Stored items:
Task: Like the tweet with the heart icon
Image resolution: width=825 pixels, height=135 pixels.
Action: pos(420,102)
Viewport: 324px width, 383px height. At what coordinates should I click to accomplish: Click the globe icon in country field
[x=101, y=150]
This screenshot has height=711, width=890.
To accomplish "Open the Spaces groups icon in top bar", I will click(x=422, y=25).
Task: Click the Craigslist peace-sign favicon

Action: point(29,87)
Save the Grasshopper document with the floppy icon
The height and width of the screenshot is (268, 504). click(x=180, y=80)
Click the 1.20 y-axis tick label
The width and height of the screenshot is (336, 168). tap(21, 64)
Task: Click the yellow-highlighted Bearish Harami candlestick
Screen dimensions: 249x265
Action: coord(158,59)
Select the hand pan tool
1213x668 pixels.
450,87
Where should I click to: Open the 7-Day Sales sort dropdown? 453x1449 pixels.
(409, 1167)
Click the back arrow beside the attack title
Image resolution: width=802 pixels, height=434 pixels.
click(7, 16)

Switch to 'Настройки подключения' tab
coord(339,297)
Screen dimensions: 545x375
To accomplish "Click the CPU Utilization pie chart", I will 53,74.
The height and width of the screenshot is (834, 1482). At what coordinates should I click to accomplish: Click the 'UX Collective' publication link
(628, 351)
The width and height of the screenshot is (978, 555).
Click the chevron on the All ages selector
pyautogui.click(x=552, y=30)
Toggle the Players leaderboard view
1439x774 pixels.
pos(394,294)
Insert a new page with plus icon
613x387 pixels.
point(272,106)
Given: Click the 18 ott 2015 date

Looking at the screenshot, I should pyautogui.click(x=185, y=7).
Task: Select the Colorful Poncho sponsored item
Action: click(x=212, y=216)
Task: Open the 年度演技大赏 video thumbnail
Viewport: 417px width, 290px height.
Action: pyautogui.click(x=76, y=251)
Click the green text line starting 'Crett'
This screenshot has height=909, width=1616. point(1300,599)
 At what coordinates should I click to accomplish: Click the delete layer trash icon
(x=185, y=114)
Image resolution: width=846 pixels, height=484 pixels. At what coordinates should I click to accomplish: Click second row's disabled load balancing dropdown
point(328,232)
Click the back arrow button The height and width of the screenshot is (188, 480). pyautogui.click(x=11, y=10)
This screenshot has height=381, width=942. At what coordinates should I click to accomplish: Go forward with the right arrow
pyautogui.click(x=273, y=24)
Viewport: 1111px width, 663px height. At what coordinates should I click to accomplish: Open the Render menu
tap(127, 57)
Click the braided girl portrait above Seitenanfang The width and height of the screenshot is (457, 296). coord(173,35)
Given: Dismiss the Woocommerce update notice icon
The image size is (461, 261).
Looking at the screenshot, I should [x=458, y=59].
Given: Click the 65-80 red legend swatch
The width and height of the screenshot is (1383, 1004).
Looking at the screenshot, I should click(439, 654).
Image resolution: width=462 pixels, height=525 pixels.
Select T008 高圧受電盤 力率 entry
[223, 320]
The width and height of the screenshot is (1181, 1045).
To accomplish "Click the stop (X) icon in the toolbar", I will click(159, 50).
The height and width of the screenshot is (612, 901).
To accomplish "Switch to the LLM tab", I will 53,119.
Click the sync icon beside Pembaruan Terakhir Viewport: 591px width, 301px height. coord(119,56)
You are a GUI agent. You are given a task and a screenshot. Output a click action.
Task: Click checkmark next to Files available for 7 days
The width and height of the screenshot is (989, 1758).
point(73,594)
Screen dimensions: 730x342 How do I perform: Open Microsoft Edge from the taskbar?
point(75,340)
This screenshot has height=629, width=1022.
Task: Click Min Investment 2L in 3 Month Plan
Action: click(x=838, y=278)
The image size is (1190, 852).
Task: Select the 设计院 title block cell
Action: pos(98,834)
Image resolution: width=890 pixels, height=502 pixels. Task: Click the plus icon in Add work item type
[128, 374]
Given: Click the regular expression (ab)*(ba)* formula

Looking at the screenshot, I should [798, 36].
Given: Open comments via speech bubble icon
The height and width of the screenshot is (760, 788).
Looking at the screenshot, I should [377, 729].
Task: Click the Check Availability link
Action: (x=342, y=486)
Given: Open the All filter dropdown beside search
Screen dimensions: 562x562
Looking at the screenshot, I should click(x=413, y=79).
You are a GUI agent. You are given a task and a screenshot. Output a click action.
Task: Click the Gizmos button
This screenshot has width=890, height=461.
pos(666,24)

### What the task asks
Search the data above for the string "button" and return every line that has it.

### Result of this exercise
Click the back arrow button The height and width of the screenshot is (188, 480). pyautogui.click(x=11, y=10)
Task: Click the Gizmos button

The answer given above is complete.